# Task requirements
Starting with the line that holds "Posao na gradjevini (28, 1817)" and stopping after the line that holds "Voltar ao Inicio (166, 70)", repeat the lines below word for word, without the pictures.

# Provided data
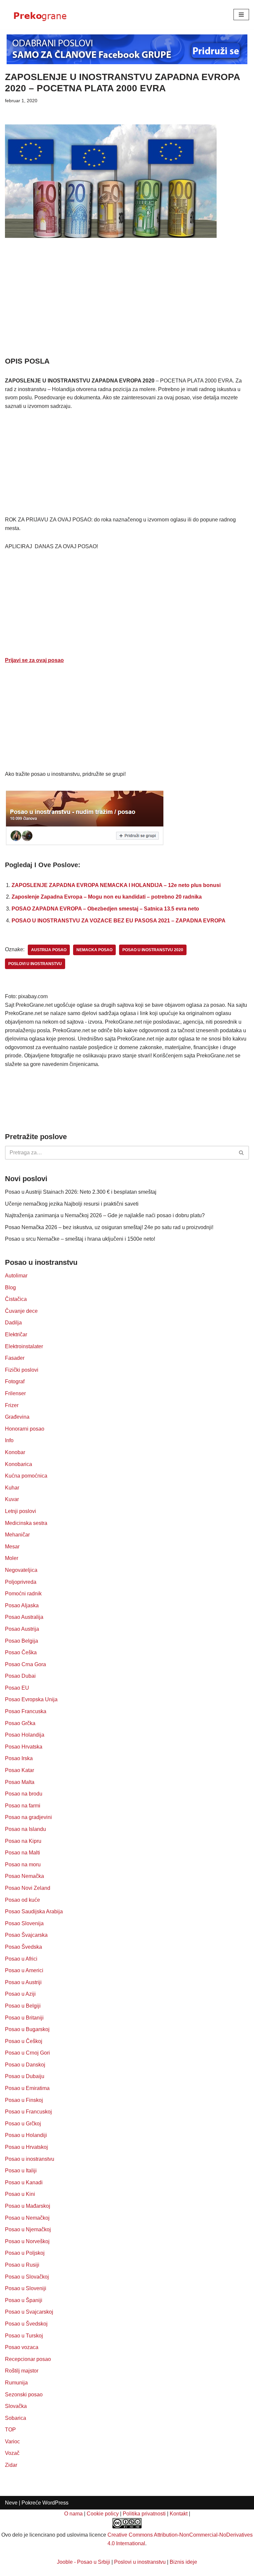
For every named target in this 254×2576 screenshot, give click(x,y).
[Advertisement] (127, 306)
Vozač (12, 2453)
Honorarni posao (24, 1429)
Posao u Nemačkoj (27, 2218)
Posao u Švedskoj (26, 2324)
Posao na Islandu (25, 1829)
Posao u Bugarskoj (27, 2029)
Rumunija (16, 2382)
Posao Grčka (20, 1723)
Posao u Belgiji (23, 2006)
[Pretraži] (241, 1153)
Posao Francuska (25, 1711)
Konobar (15, 1452)
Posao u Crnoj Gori (27, 2053)
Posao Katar (19, 1770)
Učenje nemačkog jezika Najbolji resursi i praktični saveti (72, 1204)
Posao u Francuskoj (28, 2111)
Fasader (14, 1358)
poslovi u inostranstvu (35, 963)
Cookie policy (103, 2513)
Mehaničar (17, 1534)
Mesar (12, 1546)
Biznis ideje (183, 2562)
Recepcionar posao (28, 2359)
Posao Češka (21, 1652)
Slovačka (16, 2406)
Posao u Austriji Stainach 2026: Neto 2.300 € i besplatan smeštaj (80, 1192)
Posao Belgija (21, 1641)
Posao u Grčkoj (23, 2123)
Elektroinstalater (24, 1346)
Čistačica (16, 1299)
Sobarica (15, 2418)
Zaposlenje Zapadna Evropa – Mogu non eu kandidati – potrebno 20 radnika (107, 897)
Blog (10, 1287)
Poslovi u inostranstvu (140, 2562)
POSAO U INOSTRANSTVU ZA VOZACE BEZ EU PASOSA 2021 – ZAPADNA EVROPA (119, 920)
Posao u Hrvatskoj (26, 2147)
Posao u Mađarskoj (27, 2206)
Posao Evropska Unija (31, 1699)
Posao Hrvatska (23, 1747)
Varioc (12, 2441)
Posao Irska (19, 1758)
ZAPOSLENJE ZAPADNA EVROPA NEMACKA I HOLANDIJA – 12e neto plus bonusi (116, 885)
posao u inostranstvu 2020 (152, 950)
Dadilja (13, 1322)
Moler (11, 1558)
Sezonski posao (24, 2394)
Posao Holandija (24, 1735)
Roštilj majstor (21, 2371)
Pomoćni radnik (23, 1593)
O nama (73, 2513)
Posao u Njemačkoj (28, 2229)
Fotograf (14, 1381)
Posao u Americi (24, 1970)
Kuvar (12, 1499)
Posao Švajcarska (26, 1935)
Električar (16, 1334)
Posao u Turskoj (24, 2335)
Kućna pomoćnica (26, 1476)
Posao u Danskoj (25, 2064)
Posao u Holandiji (26, 2135)
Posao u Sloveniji (25, 2288)
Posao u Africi (21, 1959)
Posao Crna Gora (25, 1664)
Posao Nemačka (24, 1876)
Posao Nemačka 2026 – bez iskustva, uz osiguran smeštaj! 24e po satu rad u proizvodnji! (109, 1227)
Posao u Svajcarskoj (29, 2312)
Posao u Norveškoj (27, 2241)
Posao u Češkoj (23, 2041)
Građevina (17, 1417)
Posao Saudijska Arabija (34, 1911)
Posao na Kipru (23, 1841)
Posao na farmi (22, 1805)
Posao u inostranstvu (29, 2159)
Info (9, 1440)
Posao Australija (24, 1617)
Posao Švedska (23, 1947)
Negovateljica (21, 1570)
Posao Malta (19, 1782)
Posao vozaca (21, 2347)
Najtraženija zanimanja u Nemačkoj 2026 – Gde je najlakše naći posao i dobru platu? (105, 1215)
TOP (10, 2429)
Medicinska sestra (26, 1523)
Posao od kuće (22, 1900)
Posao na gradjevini (28, 1817)
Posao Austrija (22, 1629)
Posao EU (17, 1688)
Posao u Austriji (23, 1982)
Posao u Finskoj (24, 2100)
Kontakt (179, 2513)
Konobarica (18, 1464)
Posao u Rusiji (22, 2265)
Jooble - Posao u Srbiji (83, 2562)
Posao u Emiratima (27, 2088)
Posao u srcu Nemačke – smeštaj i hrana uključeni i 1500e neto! (80, 1239)
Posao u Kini (20, 2194)
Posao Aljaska (22, 1605)
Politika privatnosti (144, 2513)
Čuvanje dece (21, 1311)
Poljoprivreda (20, 1582)
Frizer (12, 1405)
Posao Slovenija (24, 1923)
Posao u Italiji (21, 2170)
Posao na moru (23, 1864)
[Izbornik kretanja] (241, 14)
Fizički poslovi (21, 1370)
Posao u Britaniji (24, 2018)
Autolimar (16, 1275)
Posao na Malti (22, 1852)
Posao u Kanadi (24, 2182)
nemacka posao (94, 950)
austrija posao (48, 950)
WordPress (55, 2503)
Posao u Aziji (20, 1994)
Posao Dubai (20, 1676)
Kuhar (12, 1487)
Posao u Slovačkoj (27, 2277)
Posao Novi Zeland (27, 1888)
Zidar (11, 2465)
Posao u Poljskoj (25, 2253)
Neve (11, 2503)
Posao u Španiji (23, 2300)
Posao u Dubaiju (24, 2076)
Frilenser (15, 1393)
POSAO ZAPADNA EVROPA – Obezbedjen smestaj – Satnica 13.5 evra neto (105, 908)
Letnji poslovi (20, 1511)
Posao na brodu (23, 1794)
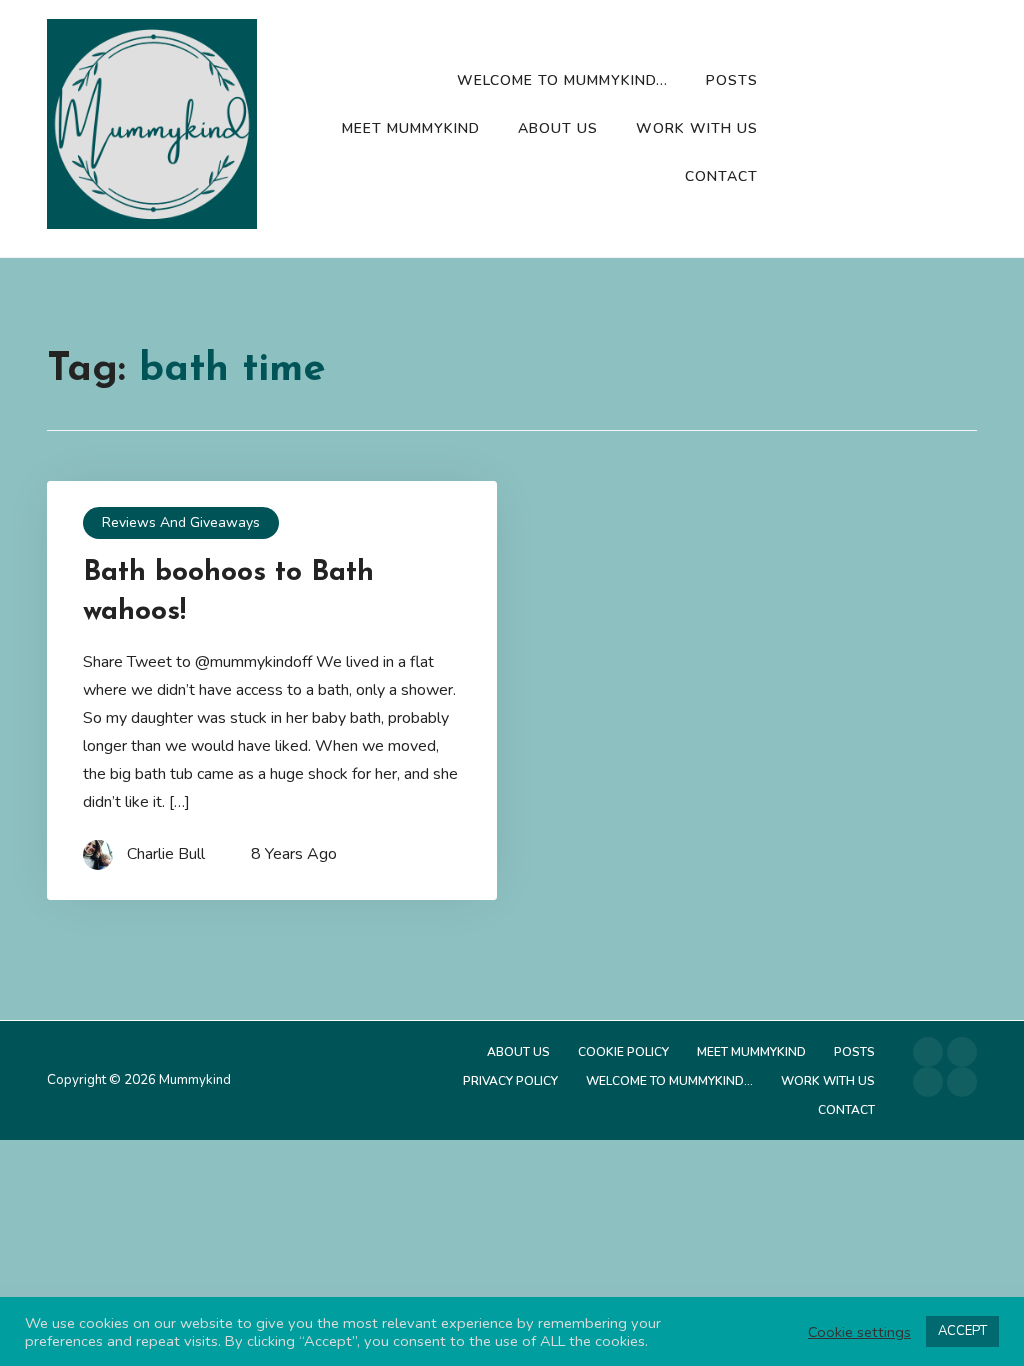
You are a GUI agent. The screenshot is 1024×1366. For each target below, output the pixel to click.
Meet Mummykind (411, 128)
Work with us (697, 128)
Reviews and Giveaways (181, 522)
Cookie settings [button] (859, 1332)
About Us (558, 128)
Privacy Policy (510, 1081)
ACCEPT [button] (962, 1331)
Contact (721, 176)
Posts (732, 80)
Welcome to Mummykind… (562, 80)
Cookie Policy (623, 1052)
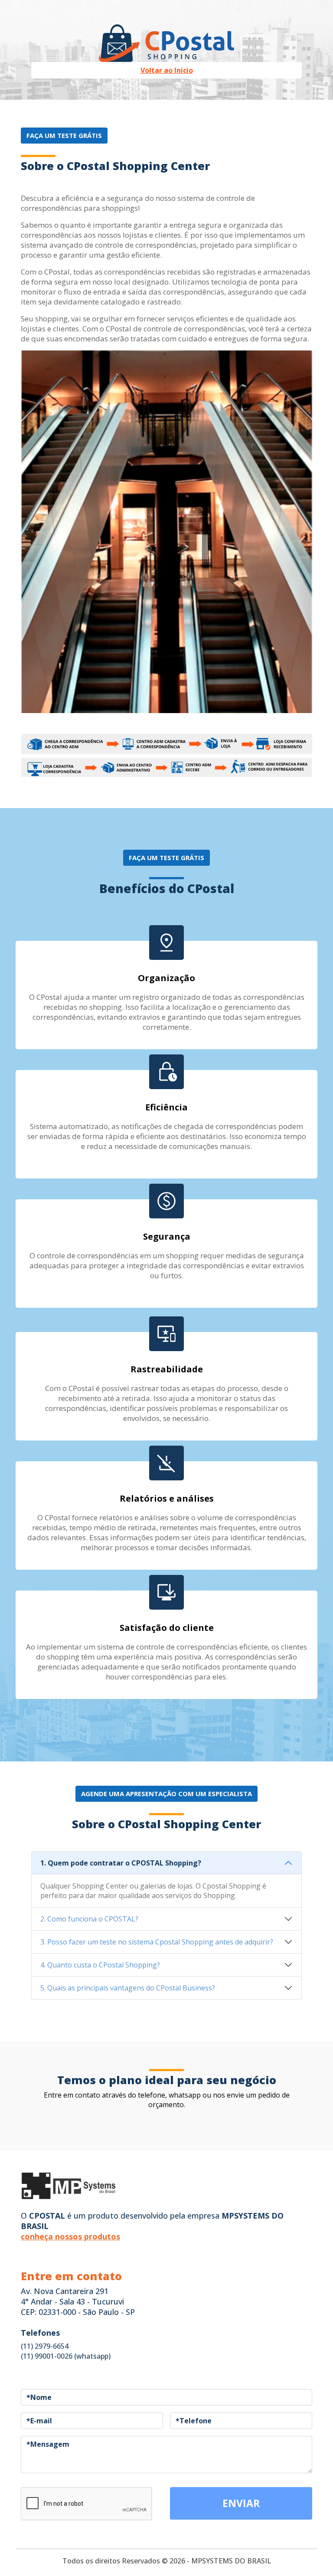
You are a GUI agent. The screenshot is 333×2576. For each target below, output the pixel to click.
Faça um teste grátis (64, 135)
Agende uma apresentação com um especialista (166, 1793)
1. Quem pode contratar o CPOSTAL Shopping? (120, 1863)
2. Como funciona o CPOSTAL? (89, 1919)
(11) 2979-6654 (45, 2346)
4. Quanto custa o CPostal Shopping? (100, 1965)
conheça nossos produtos (70, 2236)
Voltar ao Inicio (166, 70)
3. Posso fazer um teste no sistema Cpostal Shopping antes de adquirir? (156, 1942)
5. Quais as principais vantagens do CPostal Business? (127, 1988)
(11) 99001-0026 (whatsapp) (66, 2356)
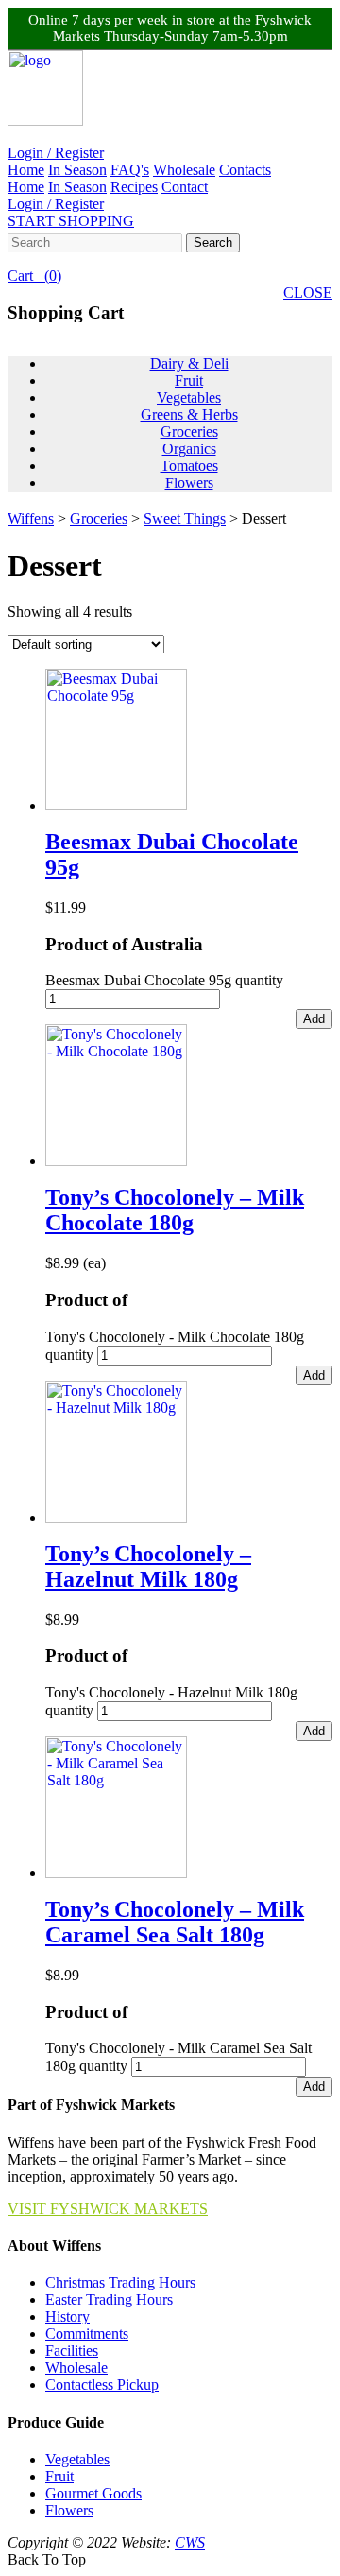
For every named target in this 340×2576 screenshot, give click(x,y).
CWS (190, 2542)
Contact (185, 187)
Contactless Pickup (102, 2384)
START (71, 221)
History (67, 2316)
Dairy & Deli (189, 364)
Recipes (134, 187)
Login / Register (56, 153)
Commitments (86, 2333)
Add (314, 1019)
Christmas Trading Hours (120, 2282)
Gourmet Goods (93, 2493)
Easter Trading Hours (109, 2299)
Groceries (189, 432)
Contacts (245, 170)
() (34, 276)
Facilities (71, 2350)
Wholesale (184, 170)
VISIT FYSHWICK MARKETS (108, 2209)
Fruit (189, 381)
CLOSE (307, 293)
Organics (189, 449)
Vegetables (189, 398)
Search (213, 242)
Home (26, 170)
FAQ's (129, 170)
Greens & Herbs (189, 415)
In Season (77, 170)
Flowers (189, 483)
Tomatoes (189, 466)
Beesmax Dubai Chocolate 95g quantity (164, 980)
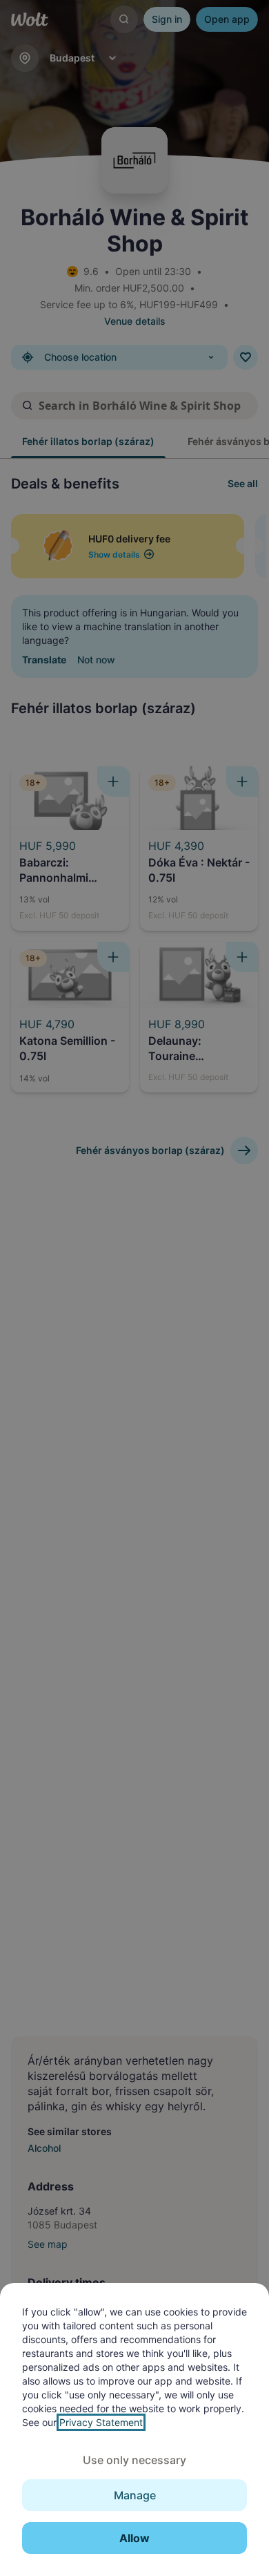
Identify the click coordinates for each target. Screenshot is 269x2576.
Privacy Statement (101, 2422)
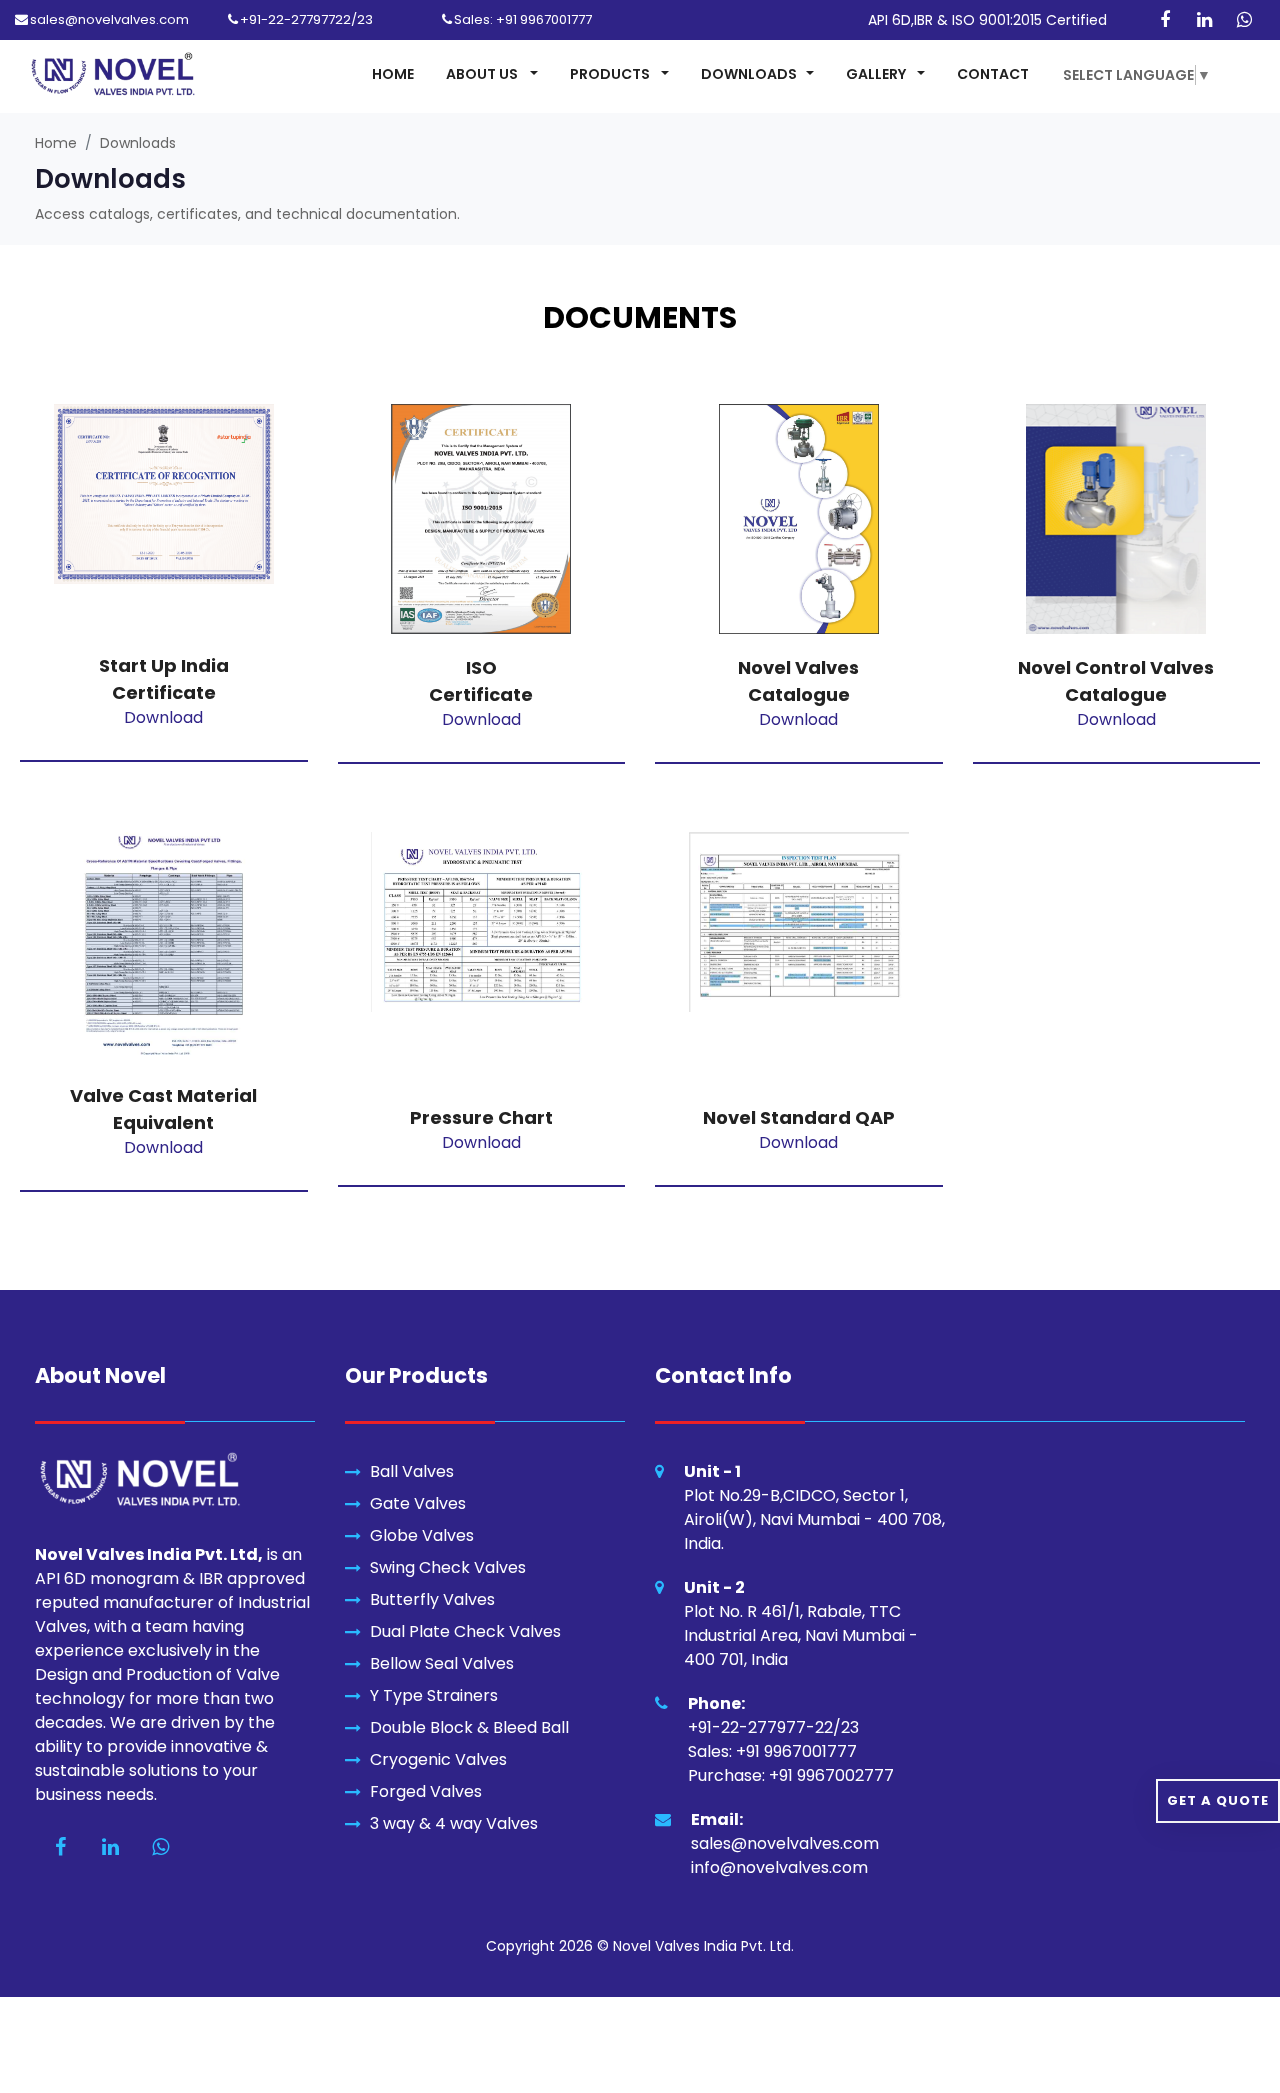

# Final answer
Posao na gradjevini (28, 1817)
Posao Austrija (22, 1629)
Posao EU (17, 1688)
Posao u Austriji (23, 1982)
Posao u Finskoj (24, 2100)
Kontakt (179, 2513)
Konobarica (18, 1464)
Posao u Rusiji (22, 2265)
Jooble - Posao u Srbiji (83, 2562)
Posao u Emiratima (27, 2088)
Posao u srcu Nemačke – smeštaj i hrana uključeni i 1500e neto! (80, 1239)
Posao u Kini (20, 2194)
Posao Aljaska (22, 1605)
Politika privatnosti (144, 2513)
Čuvanje dece (21, 1311)
Poljoprivreda (20, 1582)
Frizer (12, 1405)
Posao Slovenija (24, 1923)
Posao u Italiji (21, 2170)
Posao na moru (23, 1864)
[Izbornik kretanja] (241, 14)
Fizički poslovi (21, 1370)
Posao u Britaniji (24, 2018)
Autolimar (16, 1275)
Posao na Malti (22, 1852)
Posao u Kanadi (24, 2182)
nemacka posao (94, 950)
austrija posao (48, 950)
WordPress (55, 2503)
Posao u Aziji (20, 1994)
Posao Dubai (20, 1676)
Kuhar (12, 1487)
Posao u Slovačkoj (27, 2277)
Posao Novi Zeland (27, 1888)
Zidar (11, 2465)
Posao u Poljskoj (25, 2253)
Neve (11, 2503)
Posao u Španiji (23, 2300)
Posao u Dubaiju (24, 2076)
Frilenser (15, 1393)
POSAO ZAPADNA EVROPA – Obezbedjen smestaj – Satnica 13.5 evra neto (105, 908)
Letnji poslovi (20, 1511)
Posao na brodu (23, 1794)
You are a GUI agent. The screenshot is 1024×1366. For each target below, output the pixel to click.
Meet Mummykind (411, 128)
Work with us (697, 128)
Reviews and Giveaways (181, 522)
Cookie settings [button] (859, 1332)
About Us (558, 128)
Privacy Policy (510, 1081)
ACCEPT [button] (962, 1331)
Contact (721, 176)
Posts (732, 80)
Welcome to Mummykind… (562, 80)
Cookie Policy (623, 1052)
You are a GUI agent. The screenshot is 333×2576. For each target below, output the pixel to click.
Faça um teste grátis (64, 135)
Agende uma apresentação com um especialista (166, 1793)
1. Quem pode contratar o CPOSTAL Shopping? (120, 1863)
2. Como funciona o CPOSTAL? (89, 1919)
(11) 2979-6654 (45, 2346)
4. Quanto custa o CPostal Shopping? (100, 1965)
conheça nossos produtos (70, 2236)
Voltar ao Inicio (166, 70)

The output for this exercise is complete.